** EXCERPTED TEXT **
++++++++
Eye For Film >> Movies >> One Day (2011) Film Review
Reviewed by: Amber Wilkinson
Just about everyone will, at some point or another, have had one of those friendships that could amount to more. The universality of unrequited - or mutual but unacted upon love - is such that anyone who has reached adolescence should find the central premise of Lone Scherfig's latest strike a chord, which is why it is such a shame that the movie as a whole is so emotionally dissatisfying.
The will they/won't they pair at the heart of the film are Emma (Anne Hathaway) and Dexter (Jim Sturgess). She is a down-to-earth working-class Yorkshire lass - with glasses, which means she is smart - while he is upper middle-class - with a floppy fringe, which means he is a Hooray Henry who is also smart but is wasting his talents. Both of them, of course, will turn out to have hearts of gold beneath their failings. After a drunken fumble on their 1988 graduation day in Edinburgh that seems to amount to little more than sleepover cuddle rather than sex, the pair go their separate ways vowing to keep in touch. The film then dips in and out of their lives over the next 20 years, catching up with them on a single day each year, taking the temperature of their lives and their friendship.
++++++++
** SUPPLIED INFORMATION **
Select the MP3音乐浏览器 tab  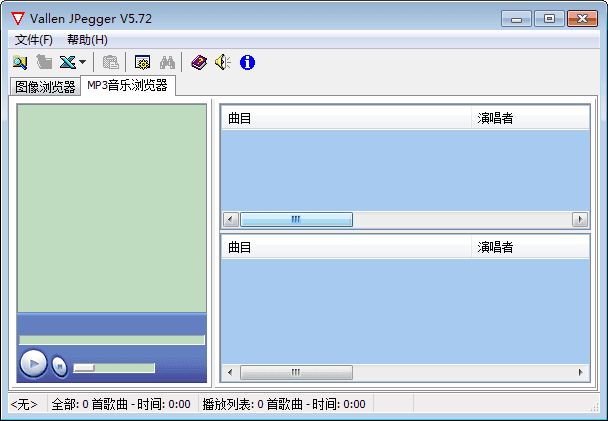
++++++++
** ACTIONS TO TAKE **
a) According to the One Day review, in what year and city did Emma and Dexter graduate?
b) Reproduce word for word the portion of the One Day review from "The will they/won't" down to "and their friendship.".
The data is separate material and is unrelated to the film review.

** SOLUTIONS TO EACH TASK **
a) They graduated in 1988 in Edinburgh.

b)
The will they/won't they pair at the heart of the film are Emma (Anne Hathaway) and Dexter (Jim Sturgess). She is a down-to-earth working-class Yorkshire lass - with glasses, which means she is smart - while he is upper middle-class - with a floppy fringe, which means he is a Hooray Henry who is also smart but is wasting his talents. Both of them, of course, will turn out to have hearts of gold beneath their failings. After a drunken fumble on their 1988 graduation day in Edinburgh that seems to amount to little more than sleepover cuddle rather than sex, the pair go their separate ways vowing to keep in touch. The film then dips in and out of their lives over the next 20 years, catching up with them on a single day each year, taking the temperature of their lives and their friendship.